Zhadan’s writing has a lyrical quality and his imagery is startlingly original – soldiers drop onto the ground like “ripe apples onto wet grass” while skies close like elevator doors. His fog-filled city where black spirals of smoke reach to the sky has a dystopian quality that reminds one of Cormac McCarthy’s The Road. Pasha must constantly stamp down his panic just to survive, must constantly conquer the feeling that nobody cares, that nothing can be done, that helplessness will be the end of them all. He is torn between the idea that none of this has anything to do with him and a nagging sense that he needs to choose a side.
Zhadan is as famous an activist as he is as an artist. He was involved in the Maidan protests that toppled then-president Viktor Yanukovych in 2014, taking part in support rallies in Kharkiv until he was savagely beaten by pro-Russian thugs and had to leave the country for treatment in Poland. He has his own charity now and before the Russian invasion did a lot of work in Donbas, delivering relief to the needy and working in education.
In an interview with The Calvert Journal in 2019, he said: “For me, everything changed. You can’t even compare our reality today with that of 2013. War is, of course, the most important, most significant and most terrible thing that has happened. It defines the rhythm of life, the mood, how you structure your day — and everything else.”
No one, probably not even Putin, knows how the war in Ukraine will end. But in a Facebook post on March 6 – translated into English by Eurozine magazine – Zhadan imagined one clear outcome for the Russian people.
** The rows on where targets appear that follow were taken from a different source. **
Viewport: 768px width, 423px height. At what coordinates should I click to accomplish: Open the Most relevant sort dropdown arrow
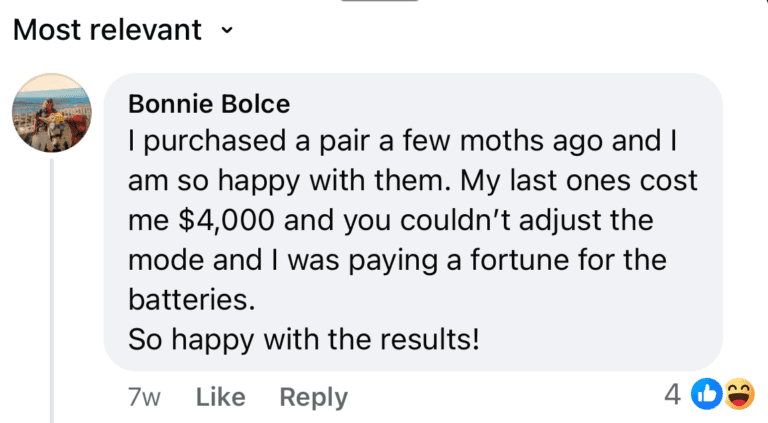tap(226, 30)
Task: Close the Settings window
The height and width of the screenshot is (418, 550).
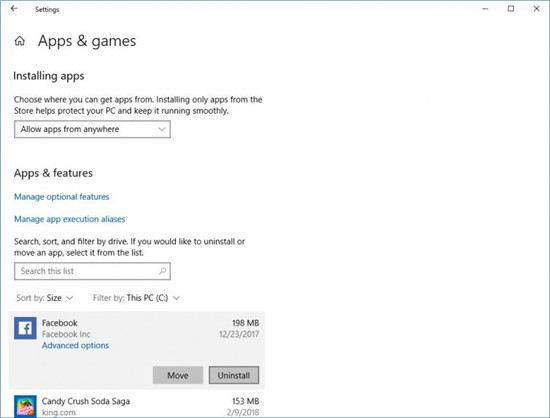Action: (x=536, y=9)
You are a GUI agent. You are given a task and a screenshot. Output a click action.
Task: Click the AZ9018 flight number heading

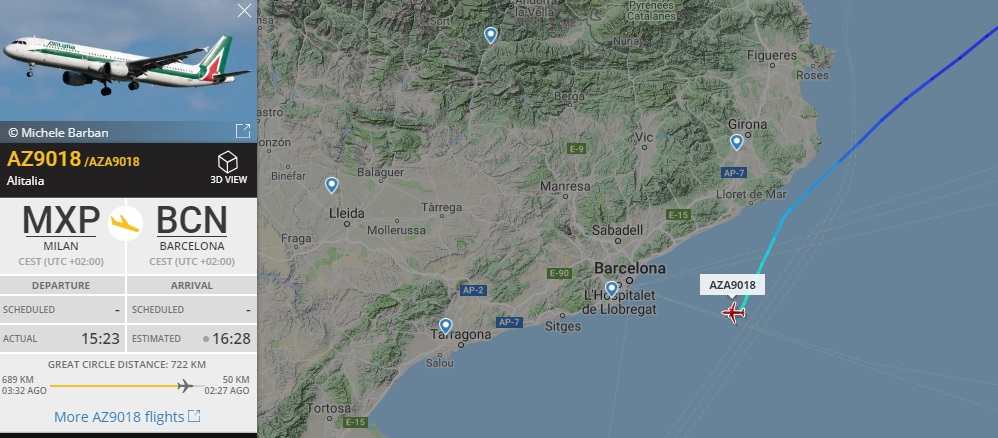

“In the second week of the Third World War, it is hard to predict anything. But no matter how long our beautiful and irresponsible world exists, no matter what the shape European civilization takes (yes – that humanitarian tradition inherited from Athens and Alexandria, which for eight years tried to ignore the annexation of Crimea and the Russian tanks in the Donbas), it is clear that Tolstoy and Dostoyevsky have suffered a crushing defeat. So have: Russian ballet, Russian avant-garde (which to a large extent is not Russian, but Ukrainian), Russian hockey and Russian soccer (which was in bad shape even before the war). A people who cannot restrain themselves from bombing cities in other countries do not have the right to blame some would-be Adolf Hitler. This is your burden now.”